Investing in our common stock involves a high degree of risk. You are urged to read the section entitled “Risk Factors” beginning on page 6 of the Prospectus, which describes specific risks and other information that should be considered before you make an investment decision.

 

FORWARD-LOOKING STATEMENTS

 

You should carefully consider the risk factors set forth in the prospectus, as well as the other information contained in this supplement and the prospectus. This supplement and the prospectus contain forward-looking statements regarding events, conditions, and financial trends that may affect our plan of operation, business strategy, operating results, and financial position.
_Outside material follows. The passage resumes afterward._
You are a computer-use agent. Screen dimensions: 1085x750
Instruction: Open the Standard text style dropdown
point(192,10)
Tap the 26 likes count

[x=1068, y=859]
You are cautioned that any forward-looking statements are not guarantees of future performance and are subject to risks and uncertainties. Actual results may differ materially from those included within the forward-looking statements as a result of various factors. Cautionary statements in the “Risk Factors” section of the prospectus identify important risks and uncertainties affecting our future, which could cause actual results to differ materially from the forward-looking statements made in this supplement and the prospectus.

 

SELLING SHAREHOLDERS

 

The Company has been by notified that the securities previously registered to certain selling shareholder have been transferred. Accordingly, the Selling Shareholder table is being amended with regard to these transfers in order to update the selling shareholders’ identities. Unless amended, all other information contained in the selling shareholder table, as previously modified or amended, is unaffected:

  

   Securities Beneficially Owned
Before Sale
          Securities Beneficially
Owned After Sale
   Shares Held
Outright
   Warrants/
Options
   Shares being
registered
   % of
Class
  Amount   % of
Class
                       
Inducement Warrants                          
Susan R. Roush (1)   500    50,000    12,500   *   38,000   *
Michael J. Roush (2)   -    50,000    12,500       37,500   *
                           
Consultant Warrants                          
Susan R. Roush (3)   500    50,000    25,000   *   25,500   *
Michael J. Roush (4)   -    50,000    25,000   *   25,000   *

 

 
 

 

* Less than 1%

 

(1) The shares being registered include 12,500 shares underlying warrants issued pursuant to a warrant exchange in January 2013. The warrants have an exercise price of $1.25 per share and expire on March 31, 2020. The shares being registered do not include 25,000 shares underlying warrants issued for consulting services in January 2012.

 

(2) The shares being registered include 12,500 shares underlying warrants initially issued pursuant to a warrant exchange in January 2013 and subsequently assigned to selling shareholder. The warrants have an exercise price of $1.25 per share and expire on March 31, 2020. The shares being registered do not include 25,000 shares underlying warrants issued for consulting services in January 2012 and subsequently assigned to selling stockholder.

 

(3) The shares being registered include 25,000 shares underlying warrants issued for consulting services in January 2012. The warrants have an exercise price of $0.99 per share and expire on January 6, 2022. The shares being registered do not include 12,000 shares underlying warrants issued pursuant to a warrant exchange in January 2013.

 

(4) The shares being registered include 25,000 shares underlying warrants initially issued for consulting services in January 2012 and subsequently transferred to selling stockholder. The warrants have an exercise price of $0.99 per share and expire on January 6, 2022. The shares being registered do not include 12,000 shares underlying warrants originally issued pursuant to a warrant exchange in January 2013 and subsequently transferred to selling stockholder.